*** Opening DATA EXTRACT ***

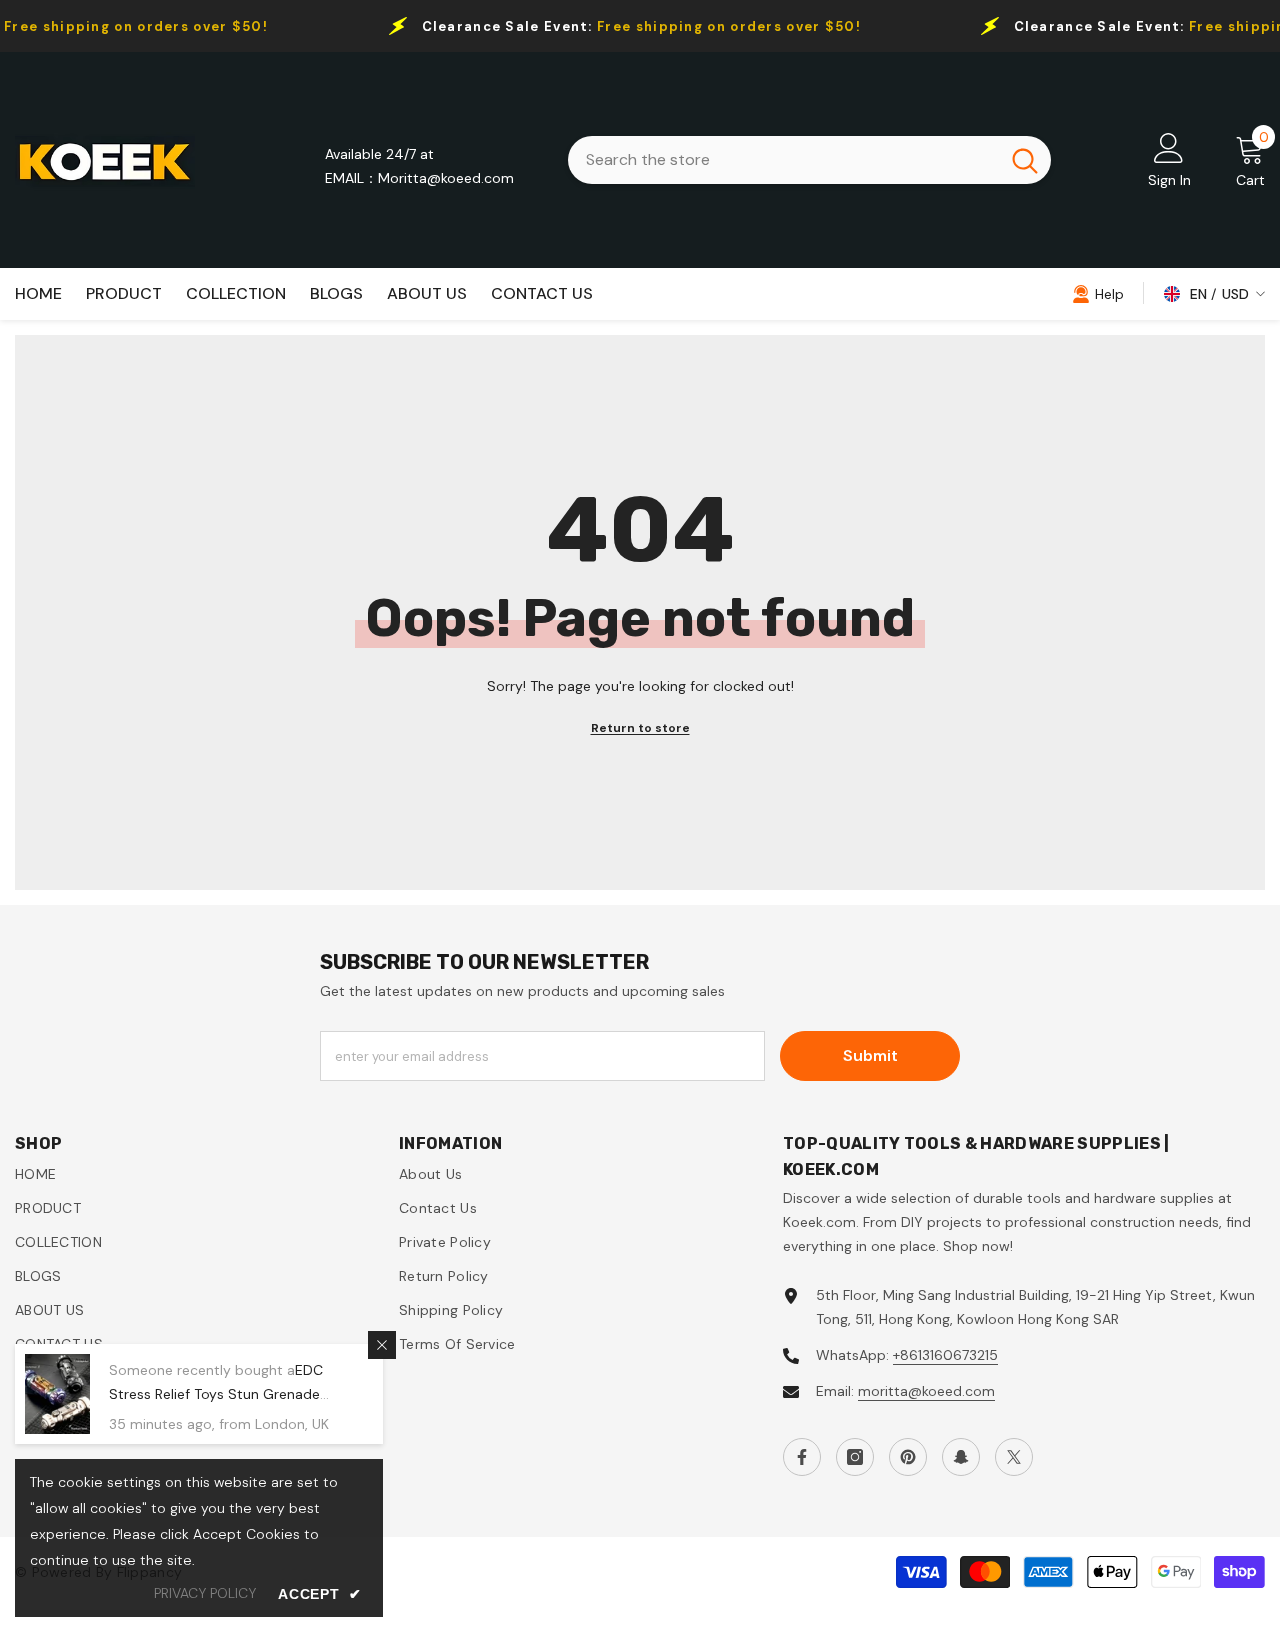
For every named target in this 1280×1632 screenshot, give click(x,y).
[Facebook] (802, 1457)
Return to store (640, 728)
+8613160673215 (945, 1355)
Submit (870, 1055)
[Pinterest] (908, 1457)
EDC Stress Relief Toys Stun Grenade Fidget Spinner (216, 1394)
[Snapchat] (961, 1457)
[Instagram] (855, 1457)
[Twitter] (1014, 1457)
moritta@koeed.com (926, 1391)
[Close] (382, 1345)
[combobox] (783, 160)
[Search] (809, 160)
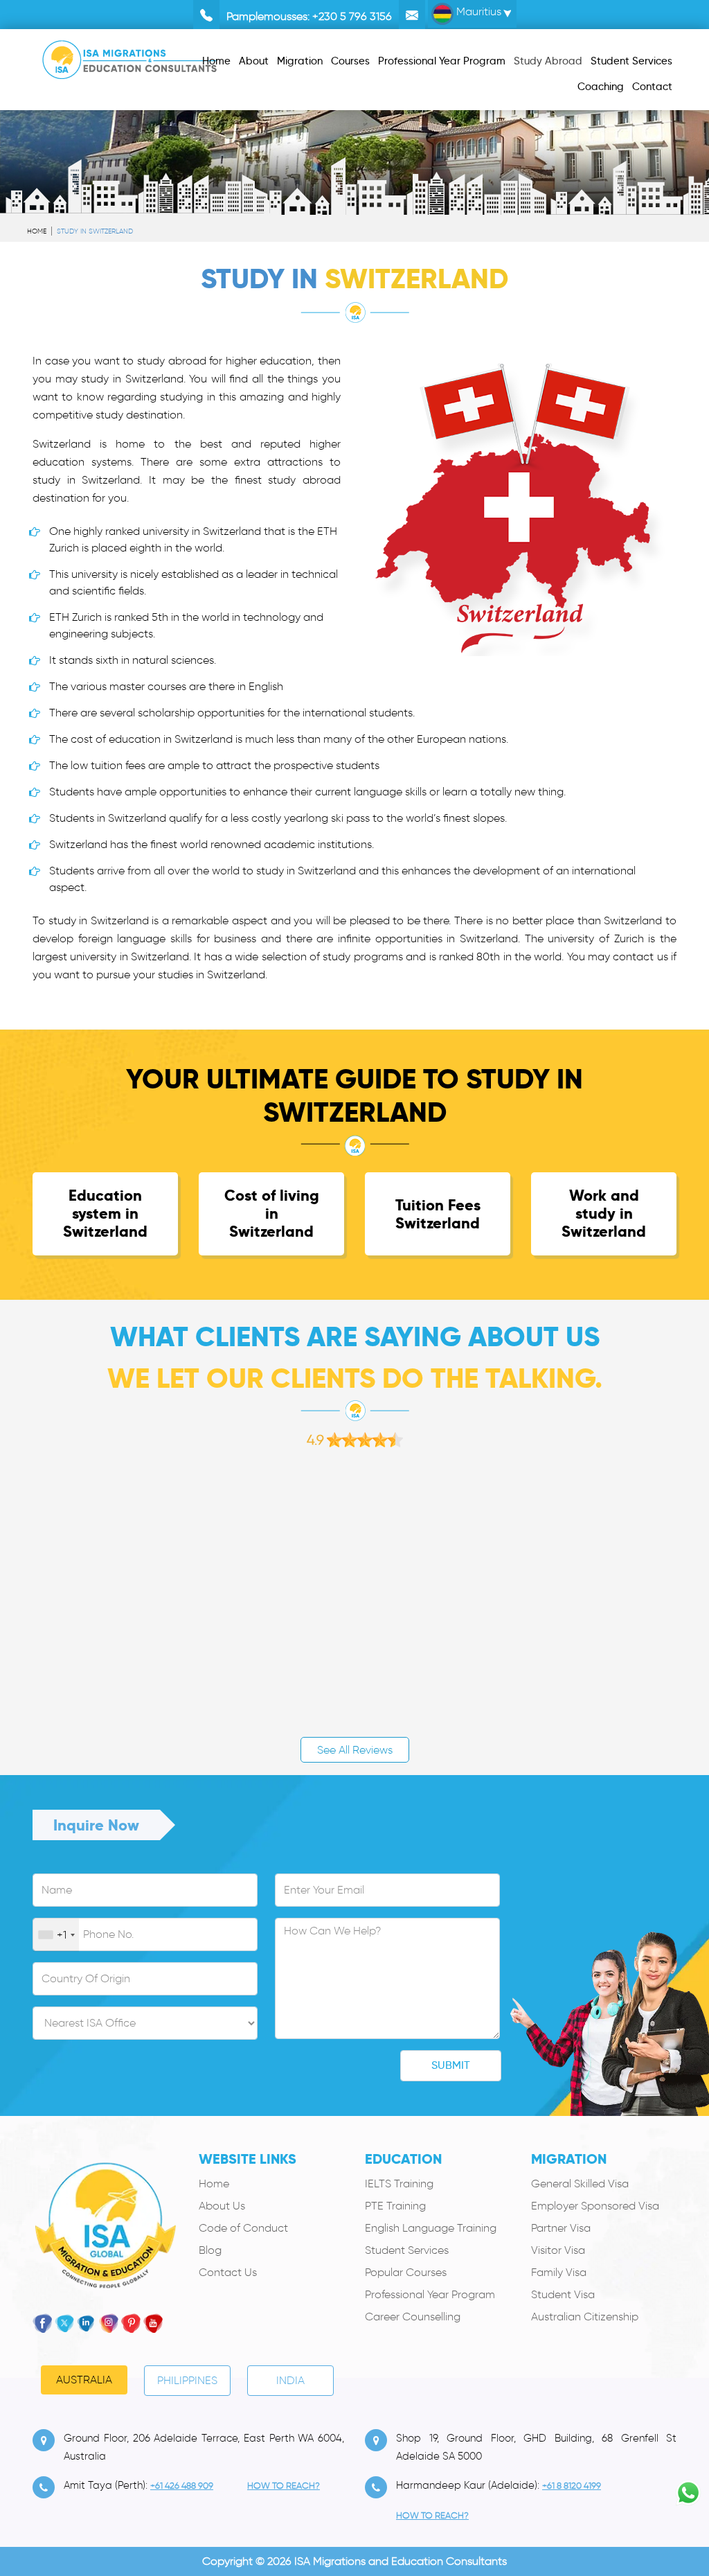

*** Closing DATA EXTRACT ***

TO DO
Please return every record above exactly, but leave out the pictures.

EXERCISE RESPONSE
For every named target in this 1280×1632 screenshot, give click(x,y).
[Facebook] (802, 1457)
Return to store (640, 728)
+8613160673215 (945, 1355)
Submit (870, 1055)
[Pinterest] (908, 1457)
EDC Stress Relief Toys Stun Grenade Fidget Spinner (216, 1394)
[Snapchat] (961, 1457)
[Instagram] (855, 1457)
[Twitter] (1014, 1457)
moritta@koeed.com (926, 1391)
[Close] (382, 1345)
[combobox] (783, 160)
[Search] (809, 160)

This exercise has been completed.